Which reminds me of something... I wonder why Soderbergh didn't see fit to show him being dismembered. Seems to me that a couple of Americans standing around watching the Bolivian special forces units mutilate his dead body would've been a pretty powerful image.
x359594
19th October 2010, 21:00
...Seems to me that a couple of Americans standing around watching the Bolivian special forces units mutilate his dead body would've been a pretty powerful image.
It's not that Che's body was mutilated out of malice; his hands were removed for identification purposes so that his corpse could be quickly disposed of. Eventually his remains were recovered and sent to Cuba where they were interred.

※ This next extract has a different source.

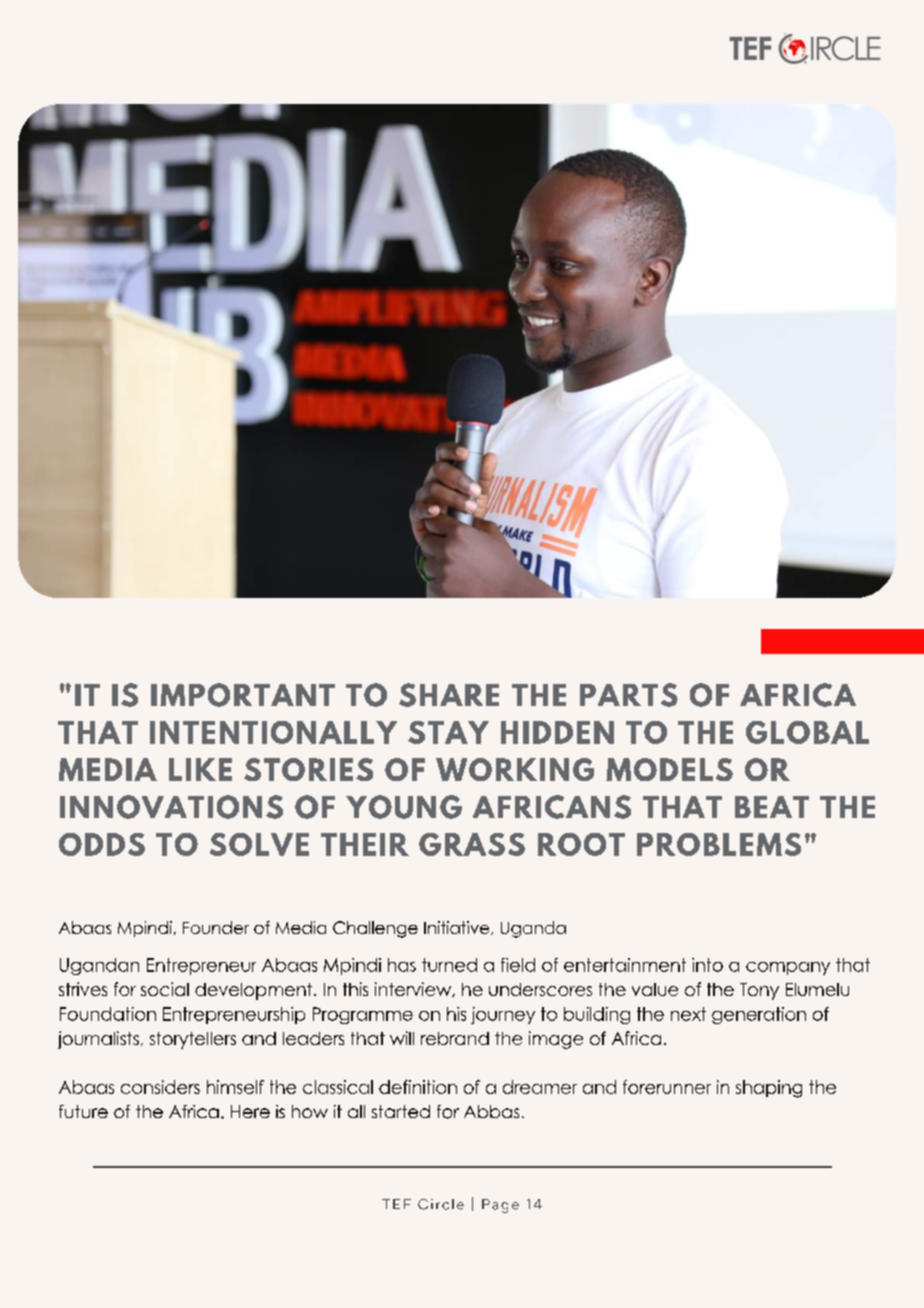  What do you see at coordinates (629, 695) in the screenshot?
I see `PARTS` at bounding box center [629, 695].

Returning to the film itself, there are two and possibly three versions in existence. The US version, a Latin American version that I saw in Mexico that has footage seen in the trailer but not in the US release, and a version that was shown only once at the Cannes Film Festival.
RedSonRising
19th October 2010, 21:17
I think it was a portrayal of what the man experienced and what he believed in the context of the events surrounding his life. Objective without shying away from the ideology.
mykittyhasaboner
19th October 2010, 22:22
They were very entertaining films, but of course they had their faults as people are saying.
For example, if one had no knowledge of the Cuban campaign prior to watching the movie, they wouldn't know that the first battle upon landing in Cuba was a complete disaster. It kind of cuts forward really far after the scene of them crossing from Mexico to Cuba. That was really the only thing that bothered me.
RadioRaheem84
20th October 2010, 02:43
Soderbergh said that the black and white parts were supposed to be what the public saw and what popular history records and the color parts are supposed to resemble what changed history.
It's supposed to be a movie about dialectics.
praxis1966
20th October 2010, 07:25
It's not that Che's body was mutilated out of malice; his hands were removed for identification purposes so that his corpse could be quickly disposed of. Eventually his remains were recovered and sent to Cuba where they were interred.
Yeah, at the behest of CIA agents, or at least that's what some documents said a few years back that were released under a FOIA order.